→ Exercise instructions: Copy every line below where the string "computer" is found.

[Opening Dataset extract section]

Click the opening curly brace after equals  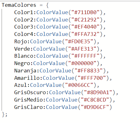coord(47,5)
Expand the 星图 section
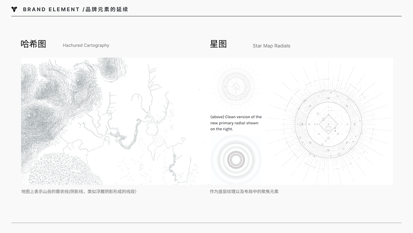Screen dimensions: 413x233 click(x=218, y=44)
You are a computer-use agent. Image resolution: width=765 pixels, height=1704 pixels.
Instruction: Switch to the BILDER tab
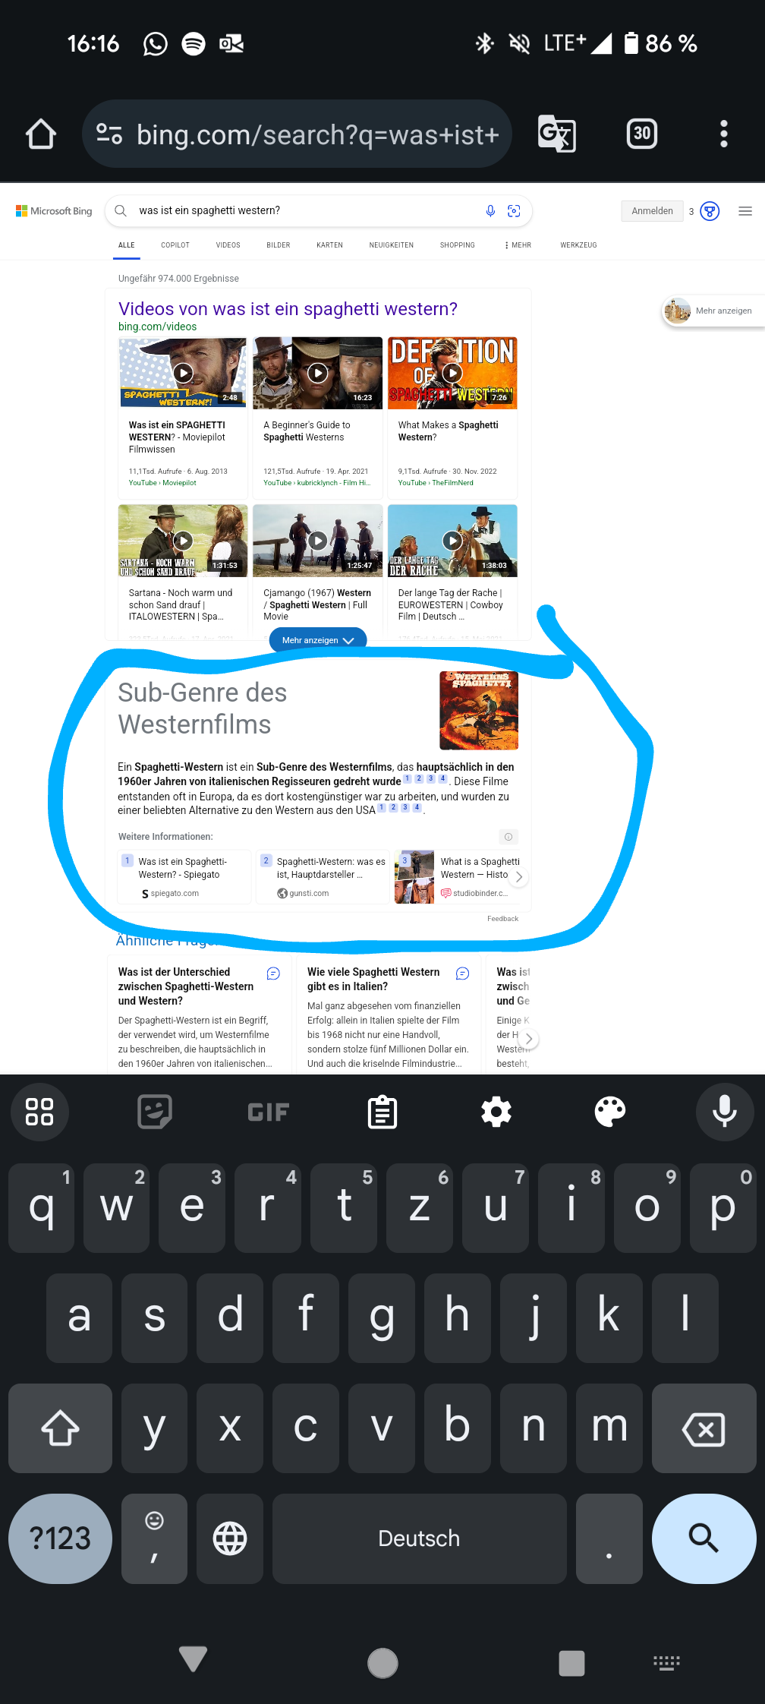tap(279, 245)
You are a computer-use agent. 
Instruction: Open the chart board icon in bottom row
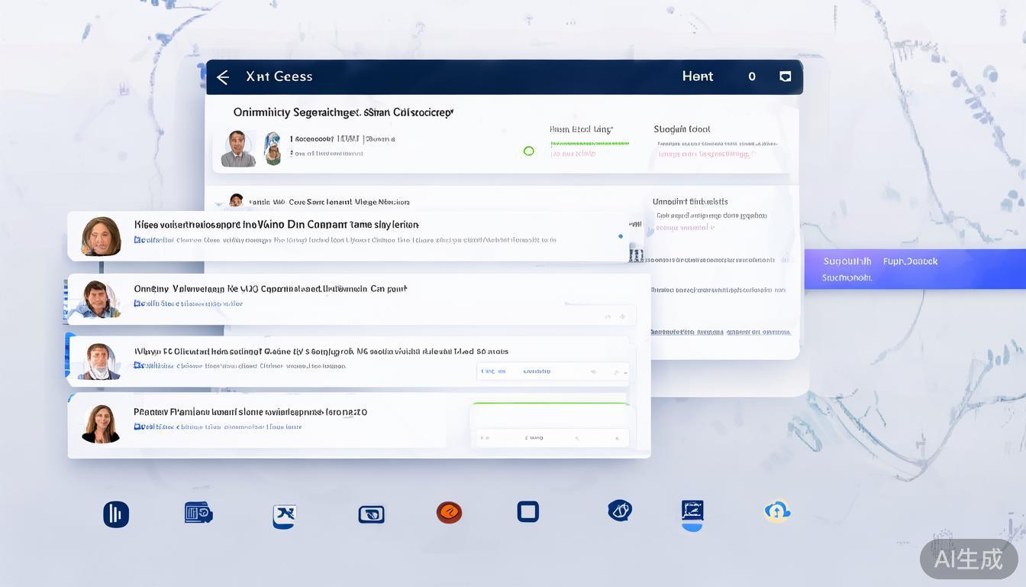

[Closing Dataset extract section]

→ Output of the task:
You are a computer-use agent. Image resolution: width=765 pixels, height=1704 pixels.
You are a computer-use agent. 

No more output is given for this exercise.